2.2 Rise of ISIS         

Despite his aspirations, both on religious and military fronts, al-Zarqawi was killed by United States forces in 2006.[13] However, even without their founder the group would continue to expand and eventually become headed by a new leader. In 2010 after serving approximately four years imprisoned in the U.S. facility Camp Bucca,  Abu Bakr al-Baghdadi gradually rose through the ranks and eventually rose to the leadership position of al-Qaeda in Iraq by the following year. However, a growing dissatisfaction between his group and al-Qaeda led al-Baghdadi in 2011 to sever ties with them and he subsequently changed the name of his group to the Islamic State in Iraq.[14] However, despite this severance his parallels with Bin Laden and the goals of al-Qaeda remained largely intact as it was still al-Baghdadi’s vision to create a new caliphate (or state) based on Islamic law (with himself  as caliph or leader of all Muslims presumably because of his claim of being able to trace his lineage to Prophet Muhammad),[15][16] that would stretch across the Middle East and North Africa.[17]As such, al-Baghdadi and his group have targeted Shiites and others deemed infidels all with the goal of unite the Arab world under a single Sunni regime.[18]Furthermore, once Syria became targeted as a key area of interest, in 2013 al-Baghdadi changed his group’s name again to the Islamic State of Iraq and Greater Syria (ISIS) and this change was certainly a reflection the group’s greater Jihadi-Salafi ambition of expansion.[19]
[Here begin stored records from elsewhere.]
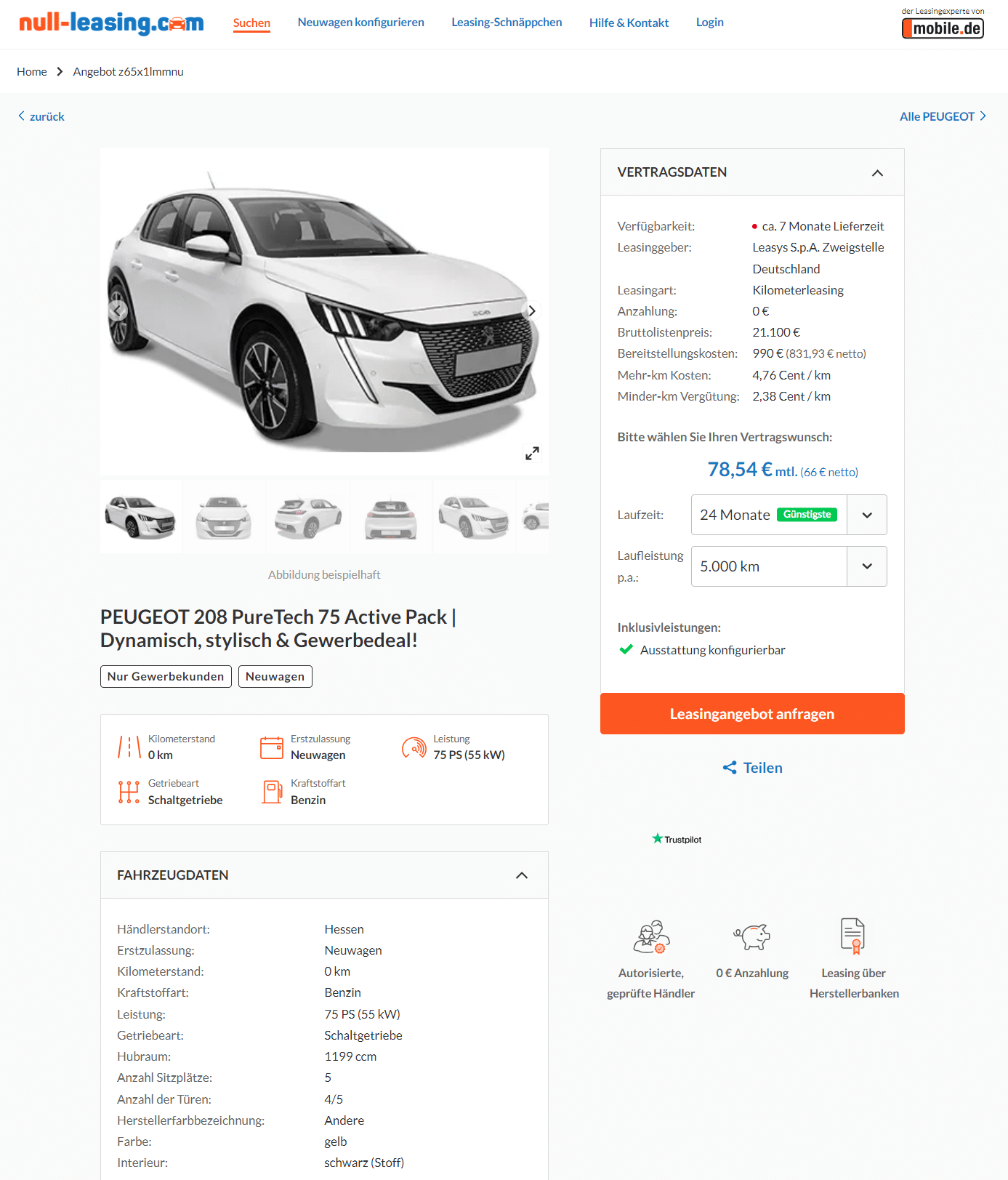Follow the Alle PEUGEOT link
Viewport: 1008px width, 1180px height.
943,116
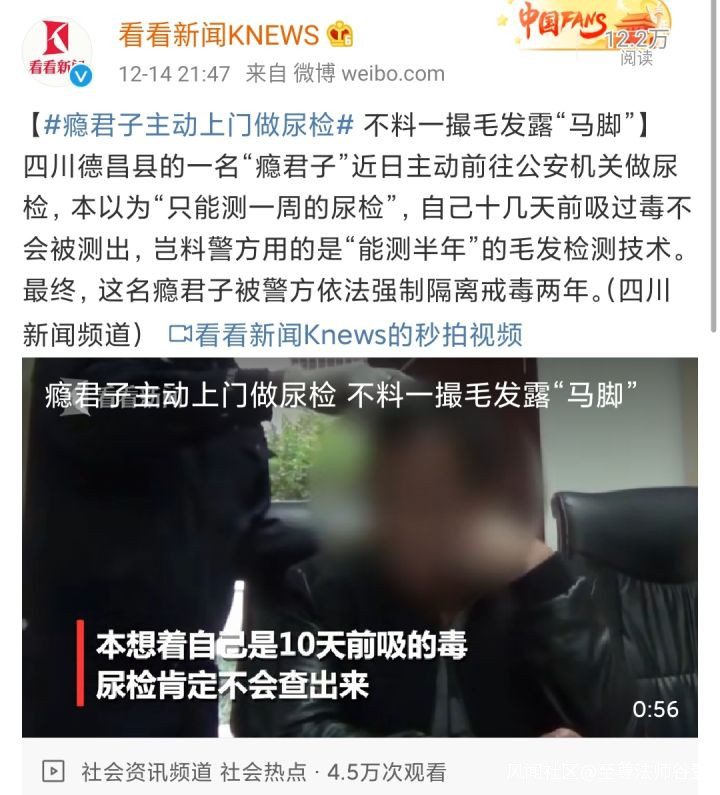Play the video thumbnail
Image resolution: width=720 pixels, height=795 pixels.
click(x=359, y=547)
By 2016 there was no question that the group’s interest in expansion was in any way restricted to the Middle East, as numerous events around the globe were either conducted by the group directly or perhaps more alarmingly, by ISIS affiliates which have pledged their loyalty to the group. In his piece entitled, ISIS Goes Global, Daniel Byman describes both the expansion of ISIS and the impact of its worldwide affiliates:

The downing of a Russian passenger plane over Egypt’s Sinai Peninsula last October (2015), for which the Islamic State (also known as ISIS) claimed responsibility, may prove more consequential than the horrific attacks in Paris and San Bernardino, California that followed. Western security officials had long worried that their countries’ own citizens would conduct attacks after returning home from Iraq or Syria or strike out as “lone wolf” terrorists. But he Russian plane crash, which killed 224 people, was called by a different beast neither lone wolves nor ISIS itself but an ISIS affiliate that had pledged its loyalty to Abu Bakr al-Baghdadi, ISIS’ self-declared caliph. ISIS calls these groups wilayat, Arabic for “provinces.”…If, as recent events suggest, ISIS’ far-flung provinces have begun closely aligning their actions with those of the group’s core leadership in Iraq and Syria, then ISIS’ geographic scope has expanded vastly.[20]      
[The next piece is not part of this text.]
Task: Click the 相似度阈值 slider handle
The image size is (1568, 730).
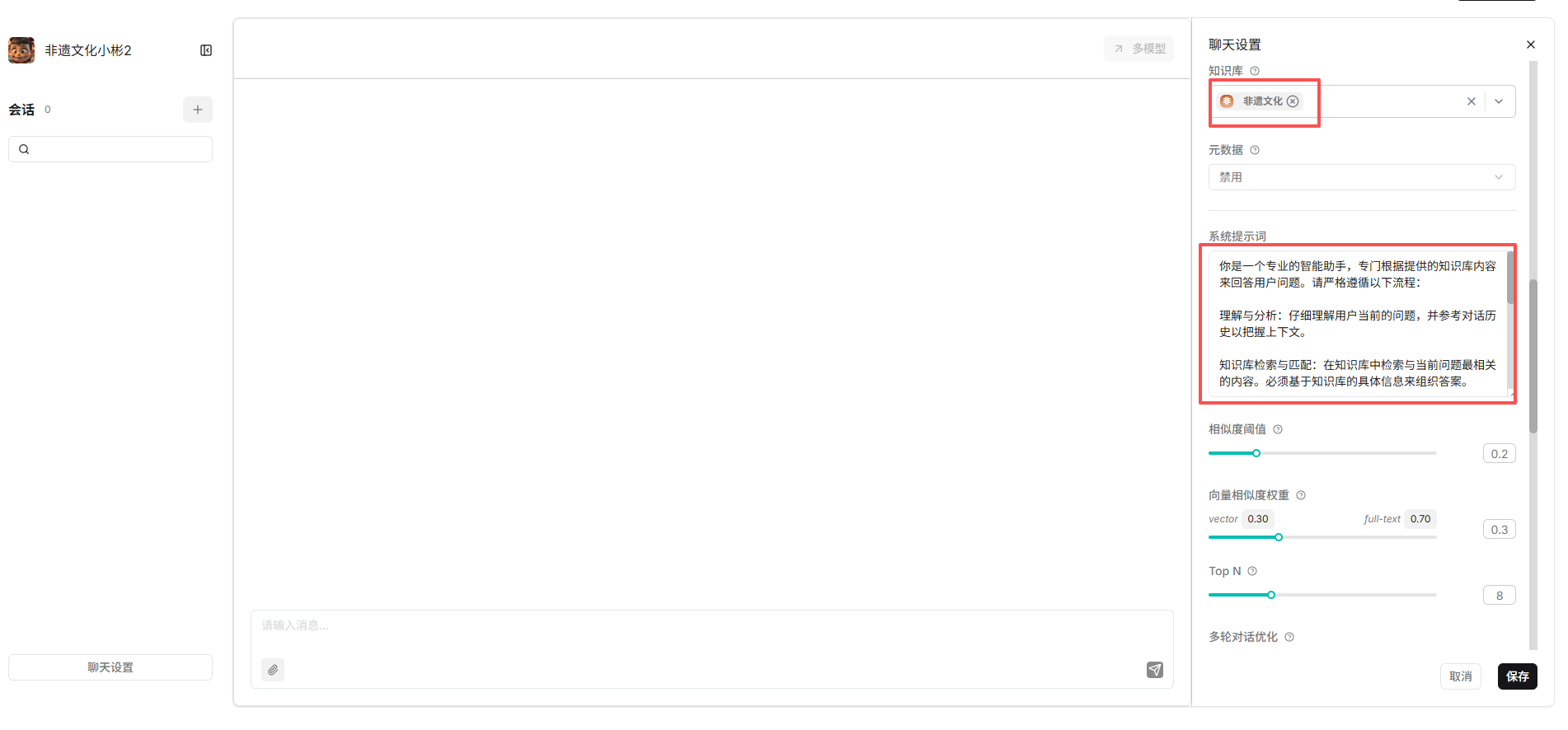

In addition to highlighting ISIS’s expansion generally, Byman further highlights that the group an its affiliates, or wilayat, have actually expanded to at least Afghanistan, Algeria, Egypt, Libya, Nigeria, Pakistan, Saudi Arabia, Yemen, Caucasus, Bangladesh and Kuwait.[21]              

With respect to resources and having the means to achieve their ends, it has been estimated that ISIS now has approximately 30,000 fighters directly committed fighters[22] and has been deemed one of the richest insurgent groups with holdings of approximately 2.38 billion (which is largely a composite sum fro asset seizure and the sale of seized oil wherein oil revenues alone have been estimated at 1 million to 3 million dollars a day).[23][24][25][26]As such, ISIS appears to have the means for not only a sustained presence in the Middle East, but given its wilayat and also the tenuously linked “lone wolves” which act in its name, ISIS truly appears to be a global threat to anyone who stands in opposition to its Islamic fundamentalist goals.

While this section has revealed that ISIS has morphed from a small network of terrorists into a worldwide Jihadi-Salafist juggernaut, the next section will detail the role the United States and other foreign powers have played in the group’s rise and current state.

 Part Three: Examining the Direct and Indirect American Influence of ISIS

Although security studies is currently a very prominent subfield in political science, as Buzan and other scholars have highlighted, there is still no consensus on the term “security” and as such it remains an “essentially contested concept” which “defies the pursuit of an agreed general definition.”[27][28] One of the reasons for the ambiguity surrounding a contemporary understanding of security according to some is because the field has developed more than one interpretation of security.[29]Although subtle differences exist in the spectrum of IR scholars and their individual interpretations of security, conceptions of security have generally fallen between one of two classifications; the traditional school and those security definitions which have become known collectively as the “critical” schools that have sought to present an alternative to the traditional school.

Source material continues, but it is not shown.